Era uma sexta a noite e, como sempre, eu estava sozinha. Sozinha. Essa palavra ecoa na minha mente, sendo um constante lembrete da minha situação atual. Sem ninguém. Era isso que eu era. Andar na rua a noite não parece tão ruim, penso comigo. Assim como um inseto, que se guia pela luz da lua na escuridão, eu não era tão diferente. O que me difere de um inseto? A pergunta era um incomodo, porque eu não conseguia saber a resposta. A única coisa que eu sabia, era que não havia mais esperança. Não pra mim.
Caminho lentamente, incerta do caminho, até encontrar minha vítima. Um carro. Era grande, espaçoso e luxuoso. Com minhas roupas já rasgadas, me jogo no chão, sem esforço, causando um hematoma no meu braço. Doeu? Sim, mas fazia parte. Eu sabia os riscos, e convivia diariamente com eles.

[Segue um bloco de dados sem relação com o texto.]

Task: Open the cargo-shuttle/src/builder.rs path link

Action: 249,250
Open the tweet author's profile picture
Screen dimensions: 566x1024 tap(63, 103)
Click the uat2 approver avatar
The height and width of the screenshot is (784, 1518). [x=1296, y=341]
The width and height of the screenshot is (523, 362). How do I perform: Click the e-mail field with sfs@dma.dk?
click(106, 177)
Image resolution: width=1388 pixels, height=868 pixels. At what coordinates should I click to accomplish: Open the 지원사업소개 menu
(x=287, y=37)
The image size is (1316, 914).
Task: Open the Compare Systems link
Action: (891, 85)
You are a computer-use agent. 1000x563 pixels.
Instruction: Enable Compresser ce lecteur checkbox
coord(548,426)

No chão, eu já podia sentir as luzes do farol refletidas nos meus olhos, me cegando. Como sempre, o carro freia, parando alguns metros na minha frente. Eu sabia que o momento certo havia chegado. Era a hora de fazer o que eu fazia de melhor: enganar.
- OH, MEU DEUS! Uma voz ecoou na escuridão. Com o braço na frente do rosto, tapando as luzes, consigo identificar a vítima: uma mulher loira, aparentemente 30 anos, em bom estado. Eu conseguia sentir de longe o cheiro do seu perfume chique e caro, Channel, talvez? Não sei. Mas ansiava por aquilo, desde pequena. A riqueza era um sonho distante. Acordo de meu devaneio e vejo a mulher em pé, parada a minha frente, com um semblante preocupado. Ela estende a mão pra mim, me olhando com certo desprezo, o qual eu também pude notar em sua voz.
- V-você está bem?
Ela pergunta, talvez com medo de receber um processo, mas por que alguém rico como ela se importaria?
- Não...
Não olho pra ela. A primeira regra para ser uma trapaceira é NUNCA olhar nos olhos da vítima. Por que? Os olhos são como uma passagem para enxergar a alma. E você não deve e nem pode saber como a alma da vítima é. Triste, feliz, sombria, apaixonada, depressiva, louca. Sentimentos não são nada além do reflexo da alma, e confie em mim, eles são um empecilho enorme.
Lágrimas saem automaticamente dos meus olhos. Tudo parte da encenação, Finjo estar assustada, e a mulher se sente mais culpada. Estava tudo acontecendo como previsto.
- V-você se machucou? Eu tenho dinheiro, posso pagar...
Ela abre a carteira e puxa algumas notas, tentando empurra-las para mim, como se eu fosse algum tipo de sem teto. Fixo meus olhos no chão, fazendo meu cabelo cair sobre o rosto e falo choramingando
- Eu... eu quero minha mãe. Você... Você sabe onde ela está?
Levo uma de minha mãos ao olho, limpando as lágrimas que caiam constantemente. Algo nelas parecia diferene. As lágrimas eram reais. Me assusto e me arrasto pra trás, tendo alguns flashbacks sobre minha mãe. Era verdade. Eu a queria e não sabia onde ela estava. Eu estava perdendo tempo, as emoções viriam cedo ou tarde pra me atrapalhar. Já era hora de finalizar esse trabalho.
- Me ajuda...
Minha voz soa como um sussurro, que parecia hipnotiza-la.
Ela se abaixa, lentamente, e retira uma mecha de cabelo que cobria meu rosto.
- Querida, vai ficar tudo bem.
Vai ficar tudo bem? Vadia, nada vai ficar bem. Num movimento rápido, a empurro, fazendo ela cair de bunda no chão frio da estrada coberta pela escuridão. Corro até seu carro, dando meia volta e a deixando ali. Sorrio levemente, enquanto dirijo, pela adrenalina talvez, mas algo naquela adrenalina me fazia sentir bem. Eu me sentia livre, sendo o que realmente sou. Sinto um aroma doce e a fim de encontra-lo, abro o porta luvas, encontrando um vidrinho de perfume Channel . O pego e borrifo com delicadeza em meu pescoço. Eu estava pronta pra retornar a minha cidade. Minha amada cidade.